In a synchronized method, the monitor object is implicit. Static synchronized methods use the class object of the method's class as monitor object, while synchronized instance methods use this. So, the previous code would be equivalent to:

public void setGadget(Gadget g) {
synchronized(this) {
this.gadget = g;
}
}

The java.lang.Thread class

The built-in thread abstraction in Java is represented by the class java.lang.Thread. This class is a somewhat more generic thread representation than that of corresponding OS implementations. It contains, among other things, fundamental methods for starting threads and for inserting the thread payload code. This is symmetrical with typical OS thread implementations where payload is passed as a function pointer to the main thread function by the creator of the thread. Java uses an object-oriented approach instead, but the semantics are the same. Any class implementing the java.lang.Runnable interface can become a thread. The run method inherited from the interface must be implemented and filled with payload code. java.lang.Thread can also be subclassed directly.

There is also a simple priority mechanism in the java.lang.Thread class that may or may not be efficiently mapped to the underlying OS variant. The setPriority method can be used to change the priority level of a thread, hinting to the JVM that it's more important (real-time) or less important. Normally, for most JVMs, little is gained by setting thread priorities explicitly from Java. The JRockit JVM may even ignore Java thread priorities when the runtime "knows better".
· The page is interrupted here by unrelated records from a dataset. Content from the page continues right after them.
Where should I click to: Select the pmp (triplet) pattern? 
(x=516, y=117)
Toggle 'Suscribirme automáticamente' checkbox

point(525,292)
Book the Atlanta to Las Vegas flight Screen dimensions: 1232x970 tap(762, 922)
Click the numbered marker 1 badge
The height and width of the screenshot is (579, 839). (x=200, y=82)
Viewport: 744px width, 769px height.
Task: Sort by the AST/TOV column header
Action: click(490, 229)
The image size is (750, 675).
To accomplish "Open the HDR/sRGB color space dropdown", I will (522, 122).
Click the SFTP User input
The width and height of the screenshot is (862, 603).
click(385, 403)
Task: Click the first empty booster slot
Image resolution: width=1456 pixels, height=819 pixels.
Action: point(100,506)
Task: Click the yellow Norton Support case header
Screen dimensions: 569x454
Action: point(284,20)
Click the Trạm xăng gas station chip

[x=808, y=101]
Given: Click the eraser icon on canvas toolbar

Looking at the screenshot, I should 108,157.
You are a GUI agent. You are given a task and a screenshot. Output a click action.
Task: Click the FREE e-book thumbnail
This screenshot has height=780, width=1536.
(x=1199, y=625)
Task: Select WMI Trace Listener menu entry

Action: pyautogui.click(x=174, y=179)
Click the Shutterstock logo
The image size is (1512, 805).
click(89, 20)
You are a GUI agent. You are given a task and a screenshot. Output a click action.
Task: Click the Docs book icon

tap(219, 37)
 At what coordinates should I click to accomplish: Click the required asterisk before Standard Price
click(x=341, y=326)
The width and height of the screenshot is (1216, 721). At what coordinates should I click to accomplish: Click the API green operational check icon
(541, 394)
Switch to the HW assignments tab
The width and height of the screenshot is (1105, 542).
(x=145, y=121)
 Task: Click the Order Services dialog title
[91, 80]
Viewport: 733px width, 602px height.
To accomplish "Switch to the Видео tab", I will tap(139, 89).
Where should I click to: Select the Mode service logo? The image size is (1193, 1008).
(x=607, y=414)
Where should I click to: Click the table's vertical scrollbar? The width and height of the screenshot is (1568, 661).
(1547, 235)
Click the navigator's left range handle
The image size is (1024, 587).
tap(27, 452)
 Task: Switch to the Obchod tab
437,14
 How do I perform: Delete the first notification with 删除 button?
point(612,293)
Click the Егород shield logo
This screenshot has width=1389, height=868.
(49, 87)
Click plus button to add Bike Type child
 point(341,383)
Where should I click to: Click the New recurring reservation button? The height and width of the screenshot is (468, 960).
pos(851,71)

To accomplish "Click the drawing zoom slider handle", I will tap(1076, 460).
Threads can be made to yield the rest of their scheduled time slice to other threads, go to sleep or join (that is, wait for this thread to die).

Threads can be arranged in java.lang.ThreadGroups, a *NIX process like abstraction, which can also contain other thread groups. Thread operations may be applied to all threads in a thread group.

A thread may hold thread local object data, represented by the java.lang.ThreadLocal class. Each thread will own a copy of any ThreadLocal it contains. This is a very useful mechanism that has been around since Java 1.2. Even though it is a somewhat clumsy retrofit for a language without the concept of stack local object allocation, it can be a performance life saver. Given that the programmer knows what he is doing, explicitly declaring data thread local in Java may lead to significant speed ups.

The java.lang.Thread class has suffered some changes and deprecations to its API during its lifetime. Originally, it came with methods for stopping, suspending, and resuming threads. These turned out to be inherently unsafe. They still occur from time to time in Java programs, and we will discuss why they are dangerous in the section Pitfalls and false optimizations, later in this chapter.

The java.util.concurrent package

The java.util.concurrent package, introduced in JDK 1.5, contains several classes that implement data structures useful for concurrent programming. One example is the BlockingQueue that halts execution and waits for space to become available in the queue before storing elements and for elements to be inserted before retrieving them. This is the classic synchronized producer/consumer pattern.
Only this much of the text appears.